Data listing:
::::::::
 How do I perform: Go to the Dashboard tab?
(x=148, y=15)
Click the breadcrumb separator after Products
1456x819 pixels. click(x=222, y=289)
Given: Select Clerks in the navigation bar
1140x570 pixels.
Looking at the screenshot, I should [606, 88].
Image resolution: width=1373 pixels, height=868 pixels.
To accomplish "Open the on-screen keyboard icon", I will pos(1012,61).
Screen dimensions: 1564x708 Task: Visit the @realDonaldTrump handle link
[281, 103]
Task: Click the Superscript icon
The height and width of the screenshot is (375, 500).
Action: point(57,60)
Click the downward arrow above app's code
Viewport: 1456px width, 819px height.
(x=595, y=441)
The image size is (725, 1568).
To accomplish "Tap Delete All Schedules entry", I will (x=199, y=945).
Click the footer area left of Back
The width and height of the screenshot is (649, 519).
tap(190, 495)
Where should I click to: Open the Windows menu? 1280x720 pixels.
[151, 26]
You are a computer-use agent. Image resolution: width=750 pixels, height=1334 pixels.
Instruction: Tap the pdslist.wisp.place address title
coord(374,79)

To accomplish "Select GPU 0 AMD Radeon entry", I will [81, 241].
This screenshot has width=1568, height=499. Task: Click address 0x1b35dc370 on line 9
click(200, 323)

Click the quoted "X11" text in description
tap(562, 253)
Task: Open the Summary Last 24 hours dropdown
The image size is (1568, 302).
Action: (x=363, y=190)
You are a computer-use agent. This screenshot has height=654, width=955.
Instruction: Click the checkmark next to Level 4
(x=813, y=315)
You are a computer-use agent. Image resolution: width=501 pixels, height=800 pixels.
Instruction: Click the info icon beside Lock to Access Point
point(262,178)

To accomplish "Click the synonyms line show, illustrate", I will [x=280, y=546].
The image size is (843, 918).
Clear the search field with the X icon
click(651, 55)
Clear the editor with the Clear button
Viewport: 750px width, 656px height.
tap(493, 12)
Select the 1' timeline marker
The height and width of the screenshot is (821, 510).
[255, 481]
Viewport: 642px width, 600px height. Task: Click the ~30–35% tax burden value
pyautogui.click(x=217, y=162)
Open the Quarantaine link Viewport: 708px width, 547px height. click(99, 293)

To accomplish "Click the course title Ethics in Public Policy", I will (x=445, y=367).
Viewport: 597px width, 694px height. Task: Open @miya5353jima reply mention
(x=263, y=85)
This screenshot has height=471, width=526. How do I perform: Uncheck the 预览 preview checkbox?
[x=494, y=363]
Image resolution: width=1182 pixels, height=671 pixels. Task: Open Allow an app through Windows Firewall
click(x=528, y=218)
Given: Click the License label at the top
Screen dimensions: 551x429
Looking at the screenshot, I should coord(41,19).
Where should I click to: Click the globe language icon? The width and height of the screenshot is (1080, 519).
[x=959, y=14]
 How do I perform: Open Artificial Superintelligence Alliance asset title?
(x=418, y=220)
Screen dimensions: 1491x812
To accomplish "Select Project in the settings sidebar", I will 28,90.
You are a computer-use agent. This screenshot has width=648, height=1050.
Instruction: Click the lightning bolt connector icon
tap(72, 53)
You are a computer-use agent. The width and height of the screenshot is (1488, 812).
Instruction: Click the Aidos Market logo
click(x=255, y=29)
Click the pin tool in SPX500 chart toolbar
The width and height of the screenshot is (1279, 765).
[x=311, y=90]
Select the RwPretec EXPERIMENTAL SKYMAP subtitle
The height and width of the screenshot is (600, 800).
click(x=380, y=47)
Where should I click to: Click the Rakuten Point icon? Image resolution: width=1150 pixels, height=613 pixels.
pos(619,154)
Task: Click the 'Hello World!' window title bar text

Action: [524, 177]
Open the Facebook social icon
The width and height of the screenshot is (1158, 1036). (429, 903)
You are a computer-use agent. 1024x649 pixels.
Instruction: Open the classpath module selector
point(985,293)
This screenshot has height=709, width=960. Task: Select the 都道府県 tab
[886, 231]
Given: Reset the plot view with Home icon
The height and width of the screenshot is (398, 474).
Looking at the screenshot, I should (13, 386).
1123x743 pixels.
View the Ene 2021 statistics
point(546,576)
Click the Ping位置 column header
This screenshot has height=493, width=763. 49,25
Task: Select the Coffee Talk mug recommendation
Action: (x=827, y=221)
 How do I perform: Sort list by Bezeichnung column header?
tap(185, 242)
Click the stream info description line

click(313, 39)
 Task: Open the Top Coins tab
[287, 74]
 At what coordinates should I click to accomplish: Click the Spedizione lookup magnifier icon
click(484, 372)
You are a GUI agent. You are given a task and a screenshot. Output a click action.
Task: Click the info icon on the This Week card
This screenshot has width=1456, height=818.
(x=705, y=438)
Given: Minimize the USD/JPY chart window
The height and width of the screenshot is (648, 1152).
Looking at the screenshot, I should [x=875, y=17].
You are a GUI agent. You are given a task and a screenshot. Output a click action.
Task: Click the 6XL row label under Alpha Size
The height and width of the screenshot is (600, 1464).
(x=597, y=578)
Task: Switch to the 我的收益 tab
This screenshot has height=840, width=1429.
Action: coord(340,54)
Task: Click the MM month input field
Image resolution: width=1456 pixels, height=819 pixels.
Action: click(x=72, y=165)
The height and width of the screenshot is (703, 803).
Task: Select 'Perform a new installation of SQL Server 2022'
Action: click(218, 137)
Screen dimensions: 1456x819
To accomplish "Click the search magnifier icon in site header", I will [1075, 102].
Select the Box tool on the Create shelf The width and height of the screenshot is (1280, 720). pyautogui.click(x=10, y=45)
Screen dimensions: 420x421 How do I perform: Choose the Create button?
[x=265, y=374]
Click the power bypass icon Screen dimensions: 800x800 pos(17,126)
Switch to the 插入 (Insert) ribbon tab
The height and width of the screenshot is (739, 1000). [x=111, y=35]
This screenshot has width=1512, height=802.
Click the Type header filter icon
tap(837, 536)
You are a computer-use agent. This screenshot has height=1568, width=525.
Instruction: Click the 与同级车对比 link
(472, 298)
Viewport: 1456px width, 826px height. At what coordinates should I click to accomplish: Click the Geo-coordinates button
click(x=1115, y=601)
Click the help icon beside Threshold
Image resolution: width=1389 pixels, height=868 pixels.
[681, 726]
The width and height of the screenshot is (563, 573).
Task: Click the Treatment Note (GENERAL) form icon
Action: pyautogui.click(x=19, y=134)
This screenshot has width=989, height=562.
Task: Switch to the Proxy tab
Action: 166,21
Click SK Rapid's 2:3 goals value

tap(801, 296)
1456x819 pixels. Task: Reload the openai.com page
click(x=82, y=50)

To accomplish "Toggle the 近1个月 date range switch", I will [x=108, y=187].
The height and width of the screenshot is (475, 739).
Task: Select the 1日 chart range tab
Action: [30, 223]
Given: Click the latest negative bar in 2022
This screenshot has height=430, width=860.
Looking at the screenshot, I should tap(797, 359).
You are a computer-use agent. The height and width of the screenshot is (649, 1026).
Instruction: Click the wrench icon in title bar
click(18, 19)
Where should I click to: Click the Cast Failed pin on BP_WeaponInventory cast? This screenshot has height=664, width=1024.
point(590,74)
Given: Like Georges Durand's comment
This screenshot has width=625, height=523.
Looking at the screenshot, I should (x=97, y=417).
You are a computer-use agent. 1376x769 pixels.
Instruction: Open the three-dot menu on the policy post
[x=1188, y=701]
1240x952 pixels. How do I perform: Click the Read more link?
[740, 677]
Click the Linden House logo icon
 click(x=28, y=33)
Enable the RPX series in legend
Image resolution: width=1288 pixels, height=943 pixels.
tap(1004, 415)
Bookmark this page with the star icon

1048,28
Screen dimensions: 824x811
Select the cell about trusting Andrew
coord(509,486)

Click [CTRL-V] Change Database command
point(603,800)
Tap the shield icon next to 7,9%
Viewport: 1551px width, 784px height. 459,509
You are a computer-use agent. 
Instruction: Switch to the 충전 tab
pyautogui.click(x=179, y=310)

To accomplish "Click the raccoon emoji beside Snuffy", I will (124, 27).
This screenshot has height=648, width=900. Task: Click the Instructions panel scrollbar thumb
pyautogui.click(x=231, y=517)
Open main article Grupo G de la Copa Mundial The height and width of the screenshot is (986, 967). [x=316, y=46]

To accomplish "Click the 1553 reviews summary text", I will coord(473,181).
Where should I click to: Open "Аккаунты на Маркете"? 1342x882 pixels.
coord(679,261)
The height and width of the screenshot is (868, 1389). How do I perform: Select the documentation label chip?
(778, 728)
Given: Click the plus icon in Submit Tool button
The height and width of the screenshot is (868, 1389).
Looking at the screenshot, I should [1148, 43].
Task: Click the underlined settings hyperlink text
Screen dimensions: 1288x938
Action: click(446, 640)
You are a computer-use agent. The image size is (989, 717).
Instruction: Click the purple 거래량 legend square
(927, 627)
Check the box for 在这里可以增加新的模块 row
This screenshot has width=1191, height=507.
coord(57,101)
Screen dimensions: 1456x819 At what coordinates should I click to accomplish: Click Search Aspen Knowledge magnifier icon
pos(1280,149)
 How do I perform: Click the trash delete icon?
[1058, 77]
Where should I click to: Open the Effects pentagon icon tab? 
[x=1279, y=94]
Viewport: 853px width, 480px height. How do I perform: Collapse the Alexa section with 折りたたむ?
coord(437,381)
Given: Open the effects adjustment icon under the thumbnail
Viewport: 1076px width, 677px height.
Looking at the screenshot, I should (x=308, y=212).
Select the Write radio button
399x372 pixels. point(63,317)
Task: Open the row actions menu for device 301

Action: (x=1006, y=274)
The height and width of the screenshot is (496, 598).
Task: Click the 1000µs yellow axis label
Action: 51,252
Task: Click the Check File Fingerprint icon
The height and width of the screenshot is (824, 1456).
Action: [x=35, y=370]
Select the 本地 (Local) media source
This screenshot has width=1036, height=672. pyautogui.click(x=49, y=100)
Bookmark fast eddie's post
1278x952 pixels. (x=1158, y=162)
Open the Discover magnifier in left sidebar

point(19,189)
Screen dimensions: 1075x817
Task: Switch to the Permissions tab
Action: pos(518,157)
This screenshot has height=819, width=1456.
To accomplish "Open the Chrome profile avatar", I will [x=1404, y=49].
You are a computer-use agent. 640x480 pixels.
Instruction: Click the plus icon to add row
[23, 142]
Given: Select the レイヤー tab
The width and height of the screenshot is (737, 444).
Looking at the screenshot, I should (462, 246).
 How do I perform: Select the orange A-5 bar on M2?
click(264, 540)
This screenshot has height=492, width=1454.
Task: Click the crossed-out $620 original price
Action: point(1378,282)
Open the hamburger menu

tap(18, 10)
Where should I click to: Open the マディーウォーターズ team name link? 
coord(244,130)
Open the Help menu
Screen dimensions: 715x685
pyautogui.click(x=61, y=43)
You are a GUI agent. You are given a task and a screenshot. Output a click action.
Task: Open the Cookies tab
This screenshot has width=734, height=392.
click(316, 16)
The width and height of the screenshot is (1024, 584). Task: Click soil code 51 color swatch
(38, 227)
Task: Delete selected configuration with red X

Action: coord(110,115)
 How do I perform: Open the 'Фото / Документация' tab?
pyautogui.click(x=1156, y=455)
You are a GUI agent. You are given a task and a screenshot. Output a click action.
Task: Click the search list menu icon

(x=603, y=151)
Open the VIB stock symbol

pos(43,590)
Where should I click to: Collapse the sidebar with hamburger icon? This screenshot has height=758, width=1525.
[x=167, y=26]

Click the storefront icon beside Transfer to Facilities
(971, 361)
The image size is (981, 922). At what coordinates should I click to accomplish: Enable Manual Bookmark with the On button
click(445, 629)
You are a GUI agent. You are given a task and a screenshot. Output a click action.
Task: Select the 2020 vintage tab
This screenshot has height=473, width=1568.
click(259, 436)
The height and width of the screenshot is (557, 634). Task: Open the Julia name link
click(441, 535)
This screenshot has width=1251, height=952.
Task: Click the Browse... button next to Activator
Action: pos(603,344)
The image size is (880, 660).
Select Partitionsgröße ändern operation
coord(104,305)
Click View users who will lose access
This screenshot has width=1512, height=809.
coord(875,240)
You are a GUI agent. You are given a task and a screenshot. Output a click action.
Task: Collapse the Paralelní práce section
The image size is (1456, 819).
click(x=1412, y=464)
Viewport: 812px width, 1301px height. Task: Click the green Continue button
::::::::
Task goal: List each line in the listing above that contains the word "plus".

Written response:
Given: Click the plus icon in Submit Tool button
Instruction: Click the plus icon to add row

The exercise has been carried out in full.